In [1]:
# Load the larger data sets from AWS S3
# NYPD_Complaints.csv mirror of https://data.cityofnewyork.us/Public-Safety/NYPD-Complaint-Data-Historic/qgea-i56i/about_data
# NYC Property Valuation and Assessment original source: https://data.cityofnewyork.us/City-Government/Property-Valuation-and-Assessment-Data/yjxr-fw8i/about_data
# NYC Mental Health Data

In [2]:
import requests
from tqdm.notebook import tqdm
import os

# Define the directory constant
DATA_DIRECTORY = '../data'

def download_file(url, filename):
    """
    Download a file from a given URL into a specified directory with a specified filename.

    Args:
    url (str): URL of the file to be downloaded.
    directory (str): Directory where the file will be saved.
    filename (str): Name of the file to be saved.

    Returns:
    str: Path to the downloaded file.
    """
    # Ensure the directory exists
    if not os.path.exists(DATA_DIRECTORY):
        os.makedirs(DATA_DIRECTORY)
    
    # Define the full path for the new file
    file_path = os.path.join(DATA_DIRECTORY, filename)
    
    # Start the download
    response = requests.get(url, stream=True)
    response.raise_for_status()  # To ensure we notice bad responses
    
    # Get the total file size from header (if available)
    total_size = int(response.headers.get('content-length', 0))

(Target pointing data)
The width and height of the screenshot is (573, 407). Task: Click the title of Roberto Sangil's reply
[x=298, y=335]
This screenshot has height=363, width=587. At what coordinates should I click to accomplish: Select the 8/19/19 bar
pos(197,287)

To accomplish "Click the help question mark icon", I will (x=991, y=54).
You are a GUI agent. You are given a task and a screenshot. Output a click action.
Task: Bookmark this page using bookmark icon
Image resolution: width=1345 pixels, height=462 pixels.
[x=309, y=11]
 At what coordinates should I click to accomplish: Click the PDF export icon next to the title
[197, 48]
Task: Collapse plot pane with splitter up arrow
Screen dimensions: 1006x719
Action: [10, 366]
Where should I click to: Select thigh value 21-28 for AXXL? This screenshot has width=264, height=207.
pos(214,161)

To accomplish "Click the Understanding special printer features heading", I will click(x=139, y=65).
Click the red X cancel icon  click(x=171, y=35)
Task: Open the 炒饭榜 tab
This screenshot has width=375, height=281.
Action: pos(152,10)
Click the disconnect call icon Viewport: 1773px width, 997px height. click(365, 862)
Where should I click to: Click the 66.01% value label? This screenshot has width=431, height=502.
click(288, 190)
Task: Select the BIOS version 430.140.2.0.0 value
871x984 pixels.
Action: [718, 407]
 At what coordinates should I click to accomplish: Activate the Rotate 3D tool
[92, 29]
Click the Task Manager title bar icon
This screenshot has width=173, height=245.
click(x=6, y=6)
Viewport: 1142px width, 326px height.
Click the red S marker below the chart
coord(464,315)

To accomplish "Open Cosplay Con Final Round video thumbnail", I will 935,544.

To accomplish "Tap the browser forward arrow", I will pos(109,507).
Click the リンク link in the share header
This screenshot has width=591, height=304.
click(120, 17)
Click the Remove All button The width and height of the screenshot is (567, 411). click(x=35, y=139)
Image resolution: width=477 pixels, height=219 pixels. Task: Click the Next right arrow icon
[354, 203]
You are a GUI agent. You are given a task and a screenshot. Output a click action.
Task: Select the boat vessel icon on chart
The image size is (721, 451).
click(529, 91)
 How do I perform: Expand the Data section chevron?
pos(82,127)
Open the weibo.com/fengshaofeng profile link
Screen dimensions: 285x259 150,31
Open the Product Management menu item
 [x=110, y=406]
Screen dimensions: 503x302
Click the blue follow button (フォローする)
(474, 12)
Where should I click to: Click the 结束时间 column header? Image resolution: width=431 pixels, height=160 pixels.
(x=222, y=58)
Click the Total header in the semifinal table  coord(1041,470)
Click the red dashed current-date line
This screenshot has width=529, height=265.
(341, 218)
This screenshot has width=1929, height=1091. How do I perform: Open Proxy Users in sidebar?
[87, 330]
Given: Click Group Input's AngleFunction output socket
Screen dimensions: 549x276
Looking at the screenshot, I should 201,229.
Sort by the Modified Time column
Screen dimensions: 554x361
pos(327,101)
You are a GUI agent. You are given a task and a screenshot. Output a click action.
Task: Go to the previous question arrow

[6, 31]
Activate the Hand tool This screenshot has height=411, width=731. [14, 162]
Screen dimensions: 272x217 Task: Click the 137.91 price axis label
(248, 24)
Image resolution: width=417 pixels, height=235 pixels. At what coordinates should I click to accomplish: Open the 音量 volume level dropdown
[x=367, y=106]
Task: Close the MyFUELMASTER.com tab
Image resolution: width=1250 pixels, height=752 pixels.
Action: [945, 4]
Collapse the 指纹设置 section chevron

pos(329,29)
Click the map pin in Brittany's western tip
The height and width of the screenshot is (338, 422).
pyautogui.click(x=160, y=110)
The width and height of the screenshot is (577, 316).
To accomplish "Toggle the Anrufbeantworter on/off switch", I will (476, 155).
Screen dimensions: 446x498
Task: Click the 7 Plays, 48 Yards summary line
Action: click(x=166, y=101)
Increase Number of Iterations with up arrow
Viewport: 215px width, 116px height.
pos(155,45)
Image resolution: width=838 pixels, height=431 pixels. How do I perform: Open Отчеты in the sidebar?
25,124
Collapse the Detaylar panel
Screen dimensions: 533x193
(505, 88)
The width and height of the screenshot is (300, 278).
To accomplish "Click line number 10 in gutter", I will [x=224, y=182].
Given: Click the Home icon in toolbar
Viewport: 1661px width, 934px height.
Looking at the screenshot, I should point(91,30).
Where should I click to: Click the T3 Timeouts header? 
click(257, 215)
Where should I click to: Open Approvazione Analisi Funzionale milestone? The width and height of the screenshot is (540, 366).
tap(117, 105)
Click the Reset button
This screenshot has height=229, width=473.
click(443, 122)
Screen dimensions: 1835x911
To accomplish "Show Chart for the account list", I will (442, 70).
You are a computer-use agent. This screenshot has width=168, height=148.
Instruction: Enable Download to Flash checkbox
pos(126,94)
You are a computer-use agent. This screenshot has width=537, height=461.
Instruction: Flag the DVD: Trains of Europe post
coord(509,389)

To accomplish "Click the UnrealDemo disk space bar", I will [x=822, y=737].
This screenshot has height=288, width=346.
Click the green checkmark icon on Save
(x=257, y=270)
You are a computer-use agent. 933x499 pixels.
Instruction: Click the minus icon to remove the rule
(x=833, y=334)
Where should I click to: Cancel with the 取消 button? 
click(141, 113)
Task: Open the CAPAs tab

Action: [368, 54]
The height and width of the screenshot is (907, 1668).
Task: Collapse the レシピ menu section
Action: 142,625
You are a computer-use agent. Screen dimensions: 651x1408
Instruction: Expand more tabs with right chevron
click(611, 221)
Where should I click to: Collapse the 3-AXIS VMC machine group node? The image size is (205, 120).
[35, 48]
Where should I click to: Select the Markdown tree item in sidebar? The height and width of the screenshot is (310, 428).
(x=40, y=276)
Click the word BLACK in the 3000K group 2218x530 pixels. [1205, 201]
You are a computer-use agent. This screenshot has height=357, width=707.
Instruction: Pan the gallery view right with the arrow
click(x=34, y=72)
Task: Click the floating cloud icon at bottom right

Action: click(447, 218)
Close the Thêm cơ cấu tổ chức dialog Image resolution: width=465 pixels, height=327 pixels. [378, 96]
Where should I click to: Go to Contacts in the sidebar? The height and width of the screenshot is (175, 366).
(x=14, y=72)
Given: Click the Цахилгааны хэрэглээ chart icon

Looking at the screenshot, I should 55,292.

Tasks:
1. Copy the part of the notebook code between "# Define the full" and "header (if available)", inclusive.
2. For each statement, say yes or no depending on whether it agrees with the notebook code, and quote the words from the notebook code that decide it. (a) The data directory is set to '../data'. (b) The download request is made with streaming turned off. (c) If the data directory does not exist, the code creates it.

Results by task:
1.
# Define the full path for the new file
    file_path = os.path.join(DATA_DIRECTORY, filename)
    
    # Start the download
    response = requests.get(url, stream=True)
    response.raise_for_status()  # To ensure we notice bad responses
    
    # Get the total file size from header (if available)

2.
(a) Yes: "DATA_DIRECTORY = '../data'"
(b) No: "response = requests.get(url, stream=True)"
(c) Yes: "if not os.path.exists(DATA_DIRECTORY):" and "os.makedirs(DATA_DIRECTORY)"